20. This is not new: visiting Harper’s Ferry recently, I was reminded that in the 1840s companies continued to invest in fabulously expensive canals—the C&O in this location—long after it had become abundantly clear railroads were more efficient and flexible. In Indiana we were actually required to learn this in high school history, as canal investments caused Indiana to go bankrupt in 1841, but I’m guessing few tech investors went to high school in Indiana.
21. There’s a fascinating example of the reverse of this happening with the establishment of the massive defense contractor SAIC, which in the early1970s consolidated hundreds of small independent defense and intelligence consulting shops, though this proved [somewhat] unstable and SAIC itself eventually split. Even SAIC never went to the Rouge River Fordist model, with both SAIC and its split-off Leidos (now being acquired by OMG Lockheed) distributing work across hundreds of still relatively small operations: Quietly, quietly in a major city you are never more than a few miles from a SAIC/Leidos shop, to say nothing of a SAIC/Leidos subcontractor.
22. Will private equity rapidly kill off the dominant IT companies the way they have killed off brick-and-mortar retail? Probably not: the value in those IT companies are employees with legs and LinkedIn profiles, not readily reconfigured real estate. Acquisition is still viable for small start-ups as these have generally assembled proprietary pipelines (and/or client lists and/or data sets) that have not made it to the level of common use. With the Fordist companies, more likely we’ll just see a series of organizational-suicide-by-charismatic-CEO episodes per the now loathed Jack Welch’s destruction of General Electric, once the very pinnacle of Fordist excellence.
23. Elon Musk: makin’ a list, checking it twice…
24. Like they give a rat’s ass:
“At this festive season of the year, Mr.
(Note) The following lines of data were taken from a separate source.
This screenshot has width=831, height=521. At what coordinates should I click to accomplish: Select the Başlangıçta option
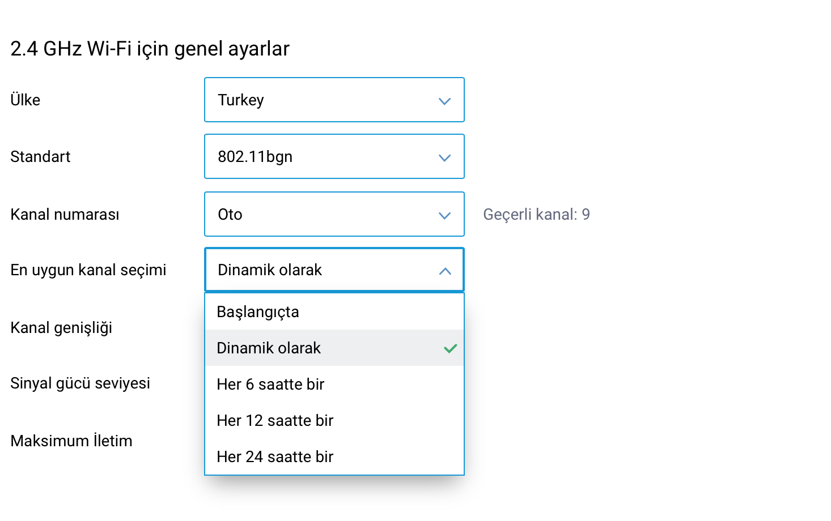[x=334, y=311]
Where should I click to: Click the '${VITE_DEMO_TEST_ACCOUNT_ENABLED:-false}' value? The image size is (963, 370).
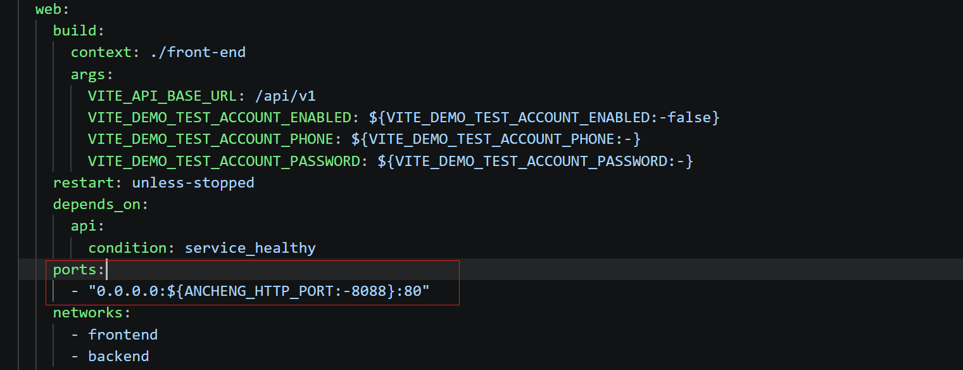(x=544, y=118)
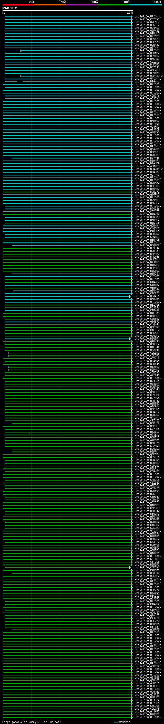Click the yellow gap marker on UniRef100_A8XW11 row

[x=29, y=433]
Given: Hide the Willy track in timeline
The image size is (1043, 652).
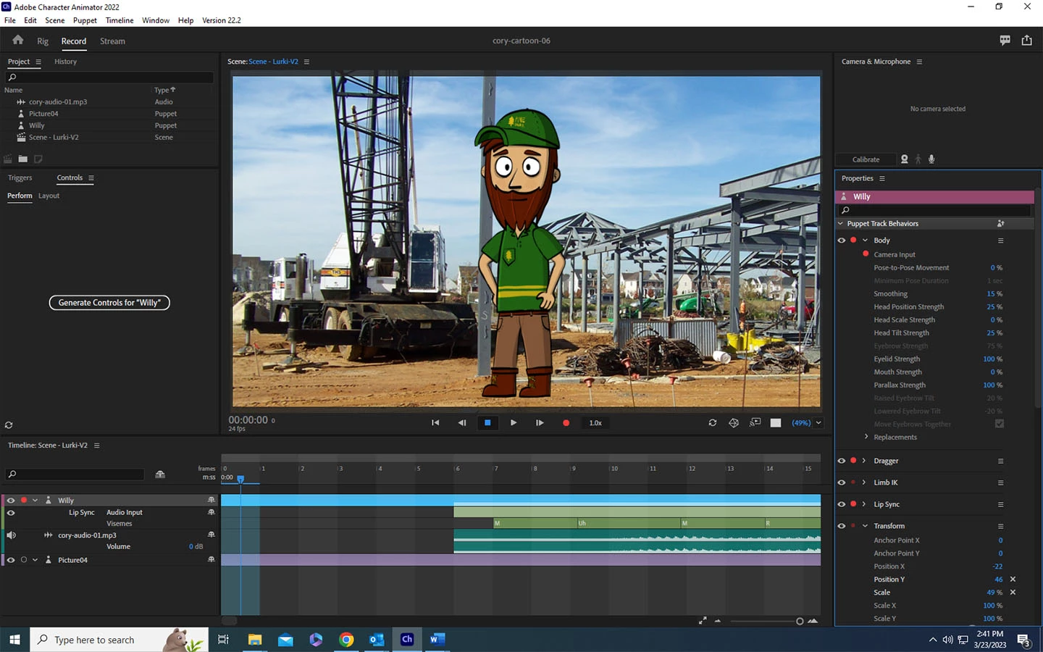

Scrooge, many thousands are in want of common necessaries; hundreds of thousands are in want of common comforts, sir.”
“Are there no prisons?” asked Scrooge.
“Plenty of prisons,” said the gentleman.
“And the Union workhouses?” demanded Scrooge. “Are they still in operation?”
“They are. Still,” returned the gentleman, “I wish I could say they were not.”
“The Treadmill and the Poor Law are in full vigour, then?” said Scrooge.
“Both very busy, sir.”
“Oh! I was afraid, from what you said at first, that something had occurred to stop them in their useful course,” said Scrooge. “I’m very glad to hear it.”
Charles Dickens, A Christmas Carol, 1843
25. Which is why JLoA and X-Men are so popular, and why in popular media, Fordist corporations, almost without exception, are mocked: if Euripides were writing today he’d be working with the theme of an arrogant boss who fires the quiet but in fact central member of a team in order to satisfy the demands of corporate, who are facing a downturn due to bad decisions by the founder. Which is pretty much what Euripides wrote about anyway. Patton was a single movie; the fictional exploits of the skilled norm-defiers of Mash lasted longer than the Korean War itself.